With a distant glance and nod to Alfred, Lord Noyes’s poem, ‘The Highwayman’, Paul Scully in ‘Laneway Tom’ creates a very modern tale, one that could be playing out in the lanes and backstreets of any contemporary city. The imagery in the very first line evokes the down-and-out circumstances of the main character, Tom: ‘The lane was a vein long exhausted by needle-prick, with pissed over paspalum’. Tom lives in a rented backyard shed with his dog, Bess. Scully creates much dramatic irony here by giving the dog the same name as the woman in Noyes’s poem, the lover of the highwayman who, by killing herself, alerts her lover to the fact that the King’s men are waiting to arrest him when he comes for her. Tom has nobody looking out for him. There are no gallant heroes or heroines in this poem, only Tom’s addiction to rum and the sad loyalty of his old, underfed dog.

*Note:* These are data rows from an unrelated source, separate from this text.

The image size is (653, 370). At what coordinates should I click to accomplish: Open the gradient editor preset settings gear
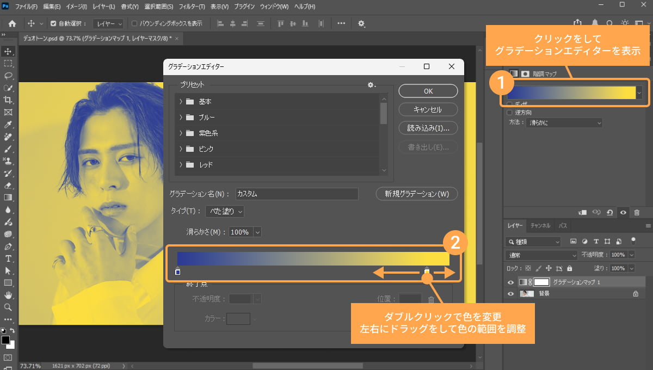point(371,85)
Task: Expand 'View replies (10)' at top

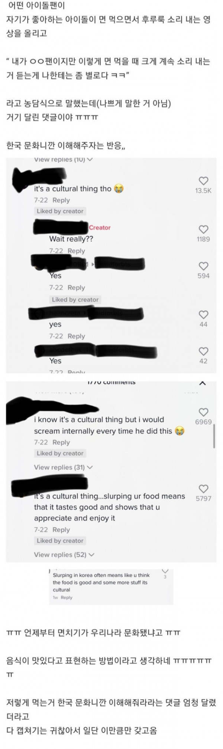Action: click(x=63, y=160)
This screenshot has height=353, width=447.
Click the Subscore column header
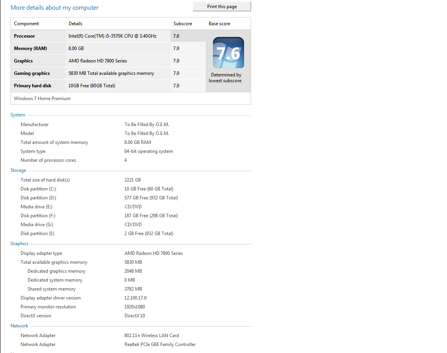[x=183, y=24]
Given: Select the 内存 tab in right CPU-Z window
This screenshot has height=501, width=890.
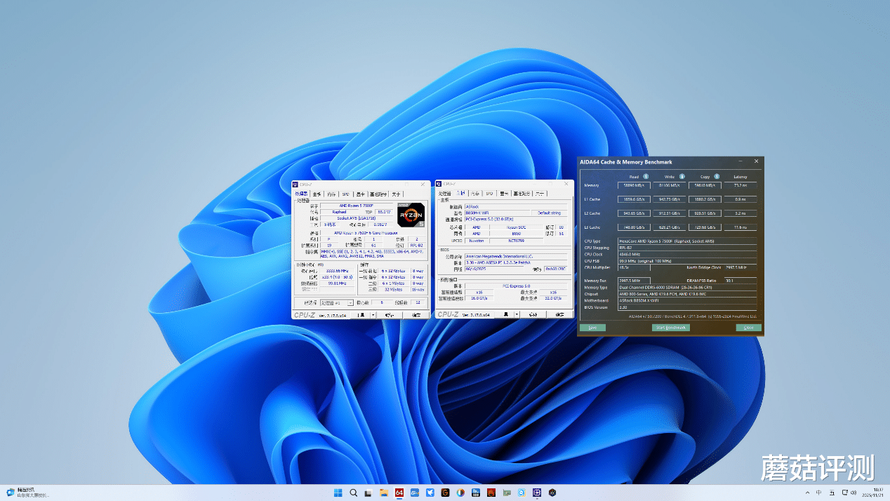Looking at the screenshot, I should point(475,194).
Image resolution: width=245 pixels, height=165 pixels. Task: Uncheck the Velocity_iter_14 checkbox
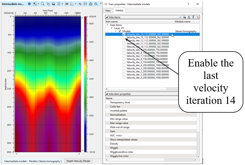pyautogui.click(x=124, y=34)
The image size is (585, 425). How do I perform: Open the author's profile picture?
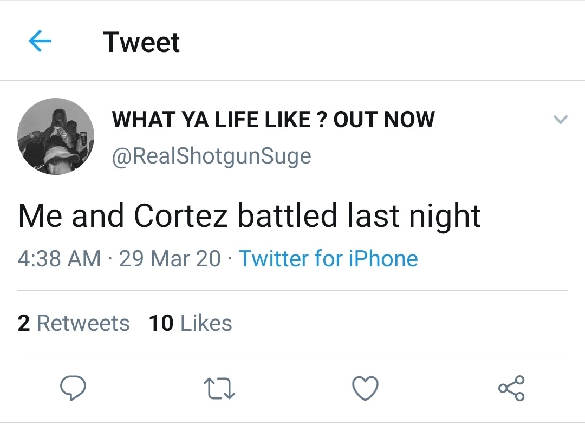tap(56, 136)
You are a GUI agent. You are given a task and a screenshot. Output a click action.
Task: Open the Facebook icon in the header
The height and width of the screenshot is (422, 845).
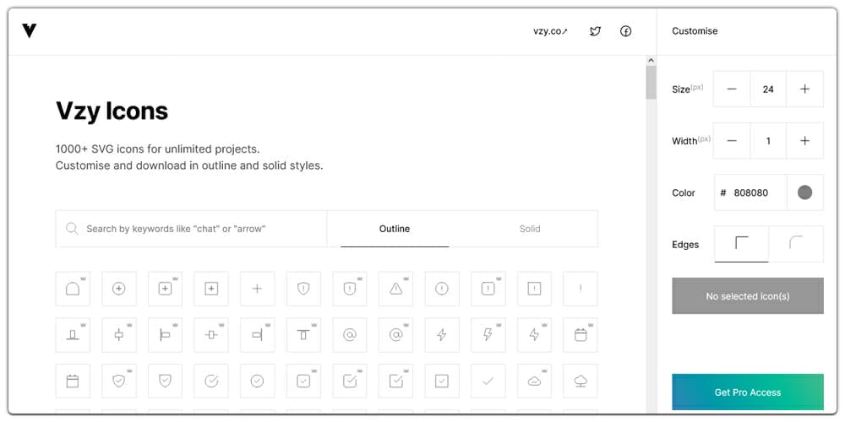[x=625, y=31]
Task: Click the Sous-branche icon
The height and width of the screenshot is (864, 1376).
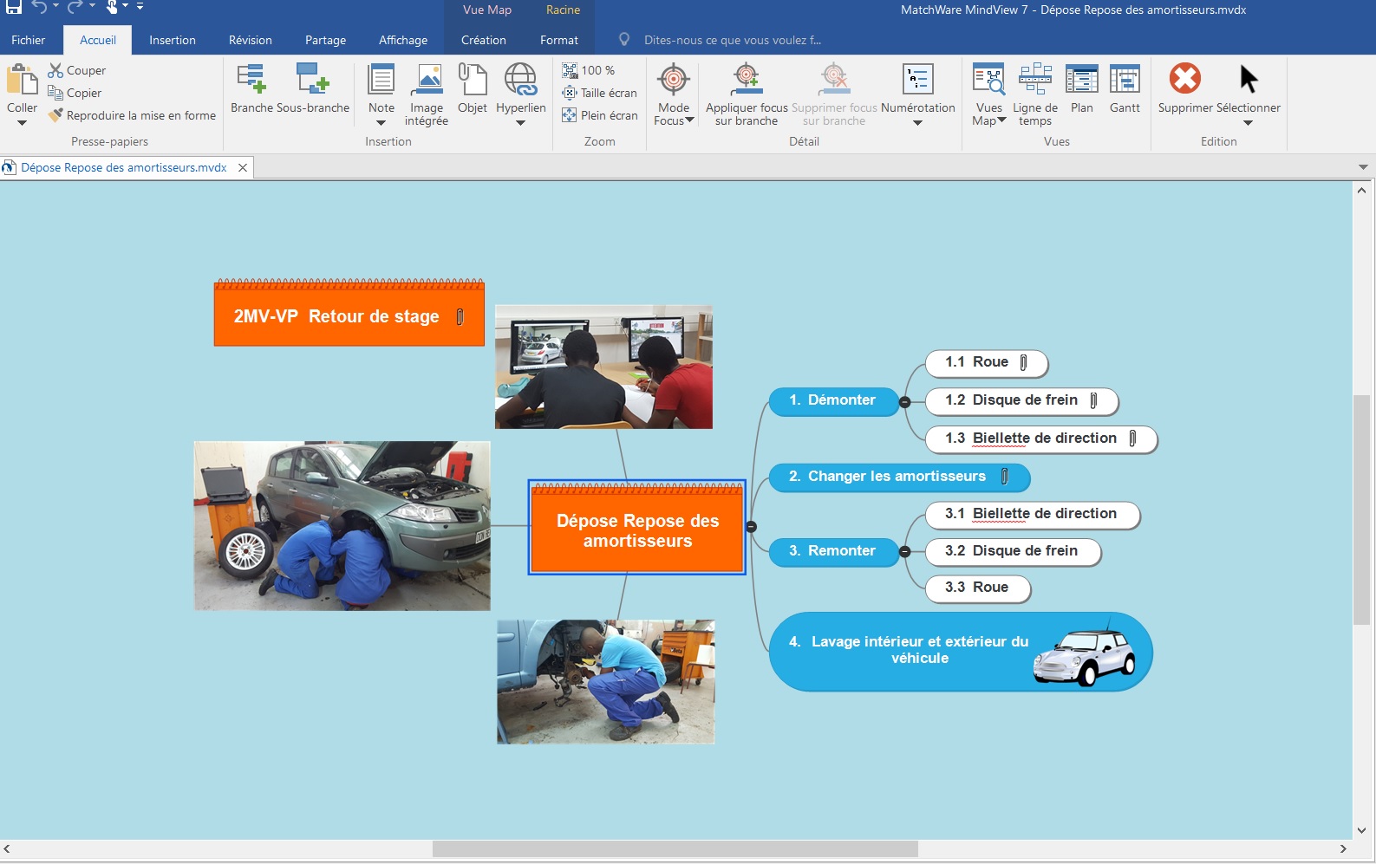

The poem lays out Tom’s impoverished appearance and lifestyle in language that is gritty and arresting. His chin is “tufted rock-salt”. Drunk, he does a ‘cymbal and snare search for his key’ and he must suffer the contempt and disdain from a ‘manglewheel cat at fence-height vantage [snipping] at its paws’. In all this degradation, the dog I think gets the bulk of our sympathy, having to wait until Tom recovers from his drunken state before she can be fed, and then she only gets a share of a tin of sardines. This poem, by referencing the Noyes’s poem, makes a poignant comment on making narratives out of bravado and self-sacrifice, that perhaps in our times, the real stories come out of the sorrows of the underprivileged, the damaged and the poor. While the poem’s subject matter is down-beat, the muscular and sinewy texture of the language make it a great pleasure to read, and there is humour in it too. The long lines and formal structure deliver narrative and dramatic intensity. It was an excellent decision of the poet to abandon the rollicking rhythm of Noyes’s original and to keep the poem quieter, more befitting of an anti-hero.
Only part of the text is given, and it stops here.